Avis de Zaynab : "Il n'avait pas clamsé Léon!"
Le narrateur est le pigeon voyageur qui vivait, peu avant la déclaration de la Première Guerre mondiale, aux côtés de Léon fleuriste ambulant dans les rues de Paris et la colombe Célestine. Ceci suite à une blessure que lui avait causé un chasseur. Début août 1914, Léon et Sylvestre quittent Paris pour rejoindre la zone des combats.
On est, au début du conflit, dans une guerre de mouvement et cet album a le grand mérite de faire passer l’idée que la guerre des tranchées ne démarre qu’après un trimestre d’offensive et contre-offensive. Ceci tout en nous montrant en quatre pages ce que pouvaient être des tranchées et comment on y vivait. Une allusion par le dessin est faite aux fameux tirailleurs sénégalais.
Les actions des pigeons voyageurs ne sont pas vraiment explicitées car Sylvestre est plutôt là pour décrire la vie des poilus, toutefois on voit un pigeonnier vers le milieu du récit. Un clin d’œil, non explicité, est fait au pigeon Vaillant, présenté comme décoré. En fait, pour avoir porté un message juste avant la chute du Fort-de-Vaux devant Verdun, Vaillant reçut la citation suivante :
« Malgré des difficultés énormes résultant d’une intense fumée et d’une émission abondante de gaz, a accompli la mission dont l’avait chargé le commandant Raynal. Unique moyen de communication de l’héroïque défenseur de Vaux, a transmis les derniers renseignements reçus de cet officier. Fortement intoxiqué, est arrivé mourant au colombier. »
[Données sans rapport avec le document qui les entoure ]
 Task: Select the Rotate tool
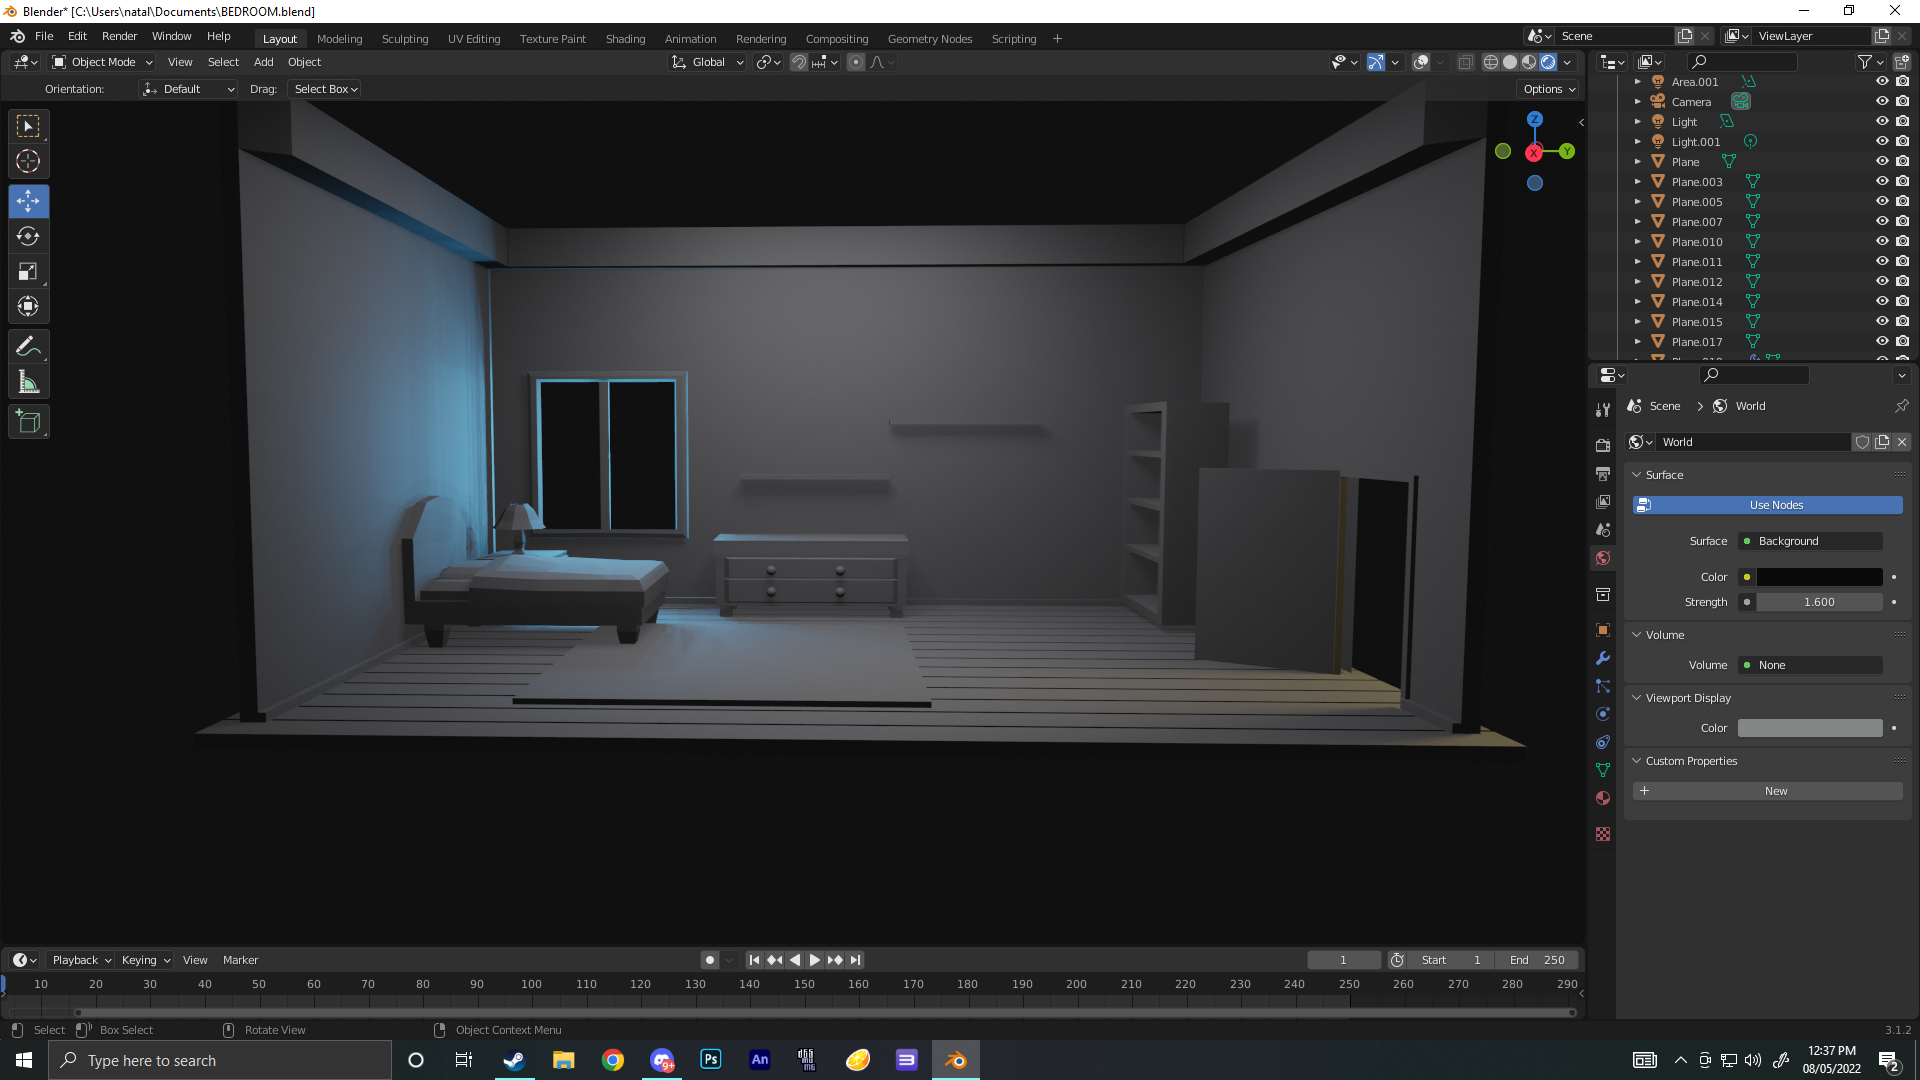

Dans notre fiction, Sylvestre guide les brancardiers jusqu’à Léon lorsque ce dernier est gravement blessé lors d’une attaque de la tranché adverse. Léon doit subir une amputation d’un pied et peu après notre fleuriste réformé reprend son métier dans la capitale.
« La guerre est finie pour nous. Pas pour tout le monde. Mais pour nous, oui. »
Le passage chez les soldats de la croyance en une victoire rapide (dans la franche camaraderie) au découragement devant un conflit qui s’éternise et se mécanise passe entre autre par certaines réflexions de Sylvestre :
« Mais je dois reconnaître que je suis assez excité à l’idée de voyager … avec mon ami Léon qui plus est ! Après le train, le vélo ! Comme la campagne est belle ! Sylvestre s’en va-t-en guerre-eu, Sylvestre s’en va-t-en guerre-eu, Sylvestre s’en va-t-en guerre-eu… La chance !»
« Il se met à faire drôlement froid ! On commencera tous à être épuisés, on se dit que la guerre ne se terminera jamais. Mon pauvre Léon. Il aimerait retrouver ses fleurs. Et j’avoue que moi, ma Célestine me manque beaucoup. »
La qualité de l’ouvrage "Sylvestre s’en va-t-en guerre" aussi tient à ses illustrations à l’aquarelle qui rendent très bien le dramatique des actions sans aller vers des perspectives traumatisantes. Cet album a une place de choix dans une bibliographie extrêmement limitée autour des albums de fiction qui, en se centrant (plus ou moins) sur des actions d’animaux, permettent d’approcher la Première Guerre mondiale dès le cycle 2 (ils sont d’ailleurs exploitable en cours moyen). À notre connaissance on pourra en prolongement faire lire "Une mission pour Vaillant" d’Alain M. Bergeron (récit de l’exploit du pigeon évoqué ci-dessus), "Bunny cheval de guerre" d’Elisabeth MacLeod et Marie Lafrance, "Pipo, chien de guerre" de Sandrine Place et Marie de Salle (action dans le réduit belge) et "Flambeau Chien de guerre" de Benjamin Rabier (paru en 1916).